Originally isolated in Japan, polymyxin drugs are derived from the bacteria Bacillus polymyxa. They are considered gram-positive organisms that, when confronted by gram-negative bacterias like the cocci and bacilli families, latch onto the phospholipid shells of those cells and commence to destroy them one-by-one, inside and out. Though polymyxin E is commonly included in follow-up antibiotic treatments, so too is its cousin, polymyxin B.
Available by injection, inhaler, and oral suspension or pill, colistin is often turned to when other antibiotics have been ineffective at battling an infection from bacteria like Haemophilus influenzae, Pseudomonas aeruginosa, E. coli, Acinetobacter, Salmonella and Shigella. Some strains of these bacterias have proven drug-resistant to the most common antibiotics in recent decades, but not colistin. Scientists also have verified the drug's effectiveness in treating pneumonia in patients with cystic fibrosis — a presumably genetic condition marked by copious mucus in the lungs and digestive tract.
Two delivery systems for colistin are typically available — colistimethate sodium and colistin sulfate.
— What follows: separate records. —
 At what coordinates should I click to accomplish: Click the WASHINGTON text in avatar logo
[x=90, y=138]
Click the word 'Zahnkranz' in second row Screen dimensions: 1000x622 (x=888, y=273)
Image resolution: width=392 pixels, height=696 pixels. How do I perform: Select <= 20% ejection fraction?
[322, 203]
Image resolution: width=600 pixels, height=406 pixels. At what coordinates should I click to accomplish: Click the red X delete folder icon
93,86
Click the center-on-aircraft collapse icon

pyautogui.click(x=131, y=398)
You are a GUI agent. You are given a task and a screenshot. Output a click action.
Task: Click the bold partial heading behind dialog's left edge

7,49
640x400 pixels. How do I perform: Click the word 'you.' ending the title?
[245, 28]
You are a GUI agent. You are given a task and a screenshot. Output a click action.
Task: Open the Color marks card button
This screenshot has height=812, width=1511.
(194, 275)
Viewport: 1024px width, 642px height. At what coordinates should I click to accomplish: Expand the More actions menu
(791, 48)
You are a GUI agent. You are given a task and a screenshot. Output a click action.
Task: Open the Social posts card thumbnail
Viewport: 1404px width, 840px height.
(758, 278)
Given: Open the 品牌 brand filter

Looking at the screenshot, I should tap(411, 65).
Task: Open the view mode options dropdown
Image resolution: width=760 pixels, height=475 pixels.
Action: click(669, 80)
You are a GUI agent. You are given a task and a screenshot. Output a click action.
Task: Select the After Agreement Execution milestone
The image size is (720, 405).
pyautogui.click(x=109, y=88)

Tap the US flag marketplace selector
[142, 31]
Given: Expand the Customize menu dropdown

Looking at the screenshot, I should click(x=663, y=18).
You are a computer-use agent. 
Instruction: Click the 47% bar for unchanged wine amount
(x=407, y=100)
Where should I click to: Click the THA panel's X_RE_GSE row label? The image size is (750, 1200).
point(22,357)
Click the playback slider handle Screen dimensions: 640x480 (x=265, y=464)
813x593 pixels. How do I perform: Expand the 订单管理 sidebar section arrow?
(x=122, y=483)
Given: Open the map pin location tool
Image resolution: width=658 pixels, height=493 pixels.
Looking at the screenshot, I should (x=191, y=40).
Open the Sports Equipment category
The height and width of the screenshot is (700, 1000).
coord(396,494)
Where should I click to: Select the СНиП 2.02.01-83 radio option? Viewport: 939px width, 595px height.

The latter compound is administered primarily in response to digestive disorders. Colistimethate sodium is the workhorse assigned to kill bacteria in those with cystic fibrosis and others with bacterial infections not responding to ordinary antibiotic cocktails.
Colistin is usually reserved as a last resort due to it being not only neurotoxic to the nervous system, but also nephrotoxic to the kidneys. These characteristics can lead to symptoms ranging from a loss of sensation, headache and wooziness to a rash, respiratory discomfort and vertigo — particularly if the patient is taking a high or prolonged dosage. Due to these potential difficulties, other antibiotics are more likely to be the first line of defense. Depending on the type and location of the infection, doctors may prescribe an aminoglycoside, penicillin, tetracycline, fluoroquinolone or macrolide antibiotic. Only after determining that another type of antibiotic is it likely that a doctor will recommend a polymyxin.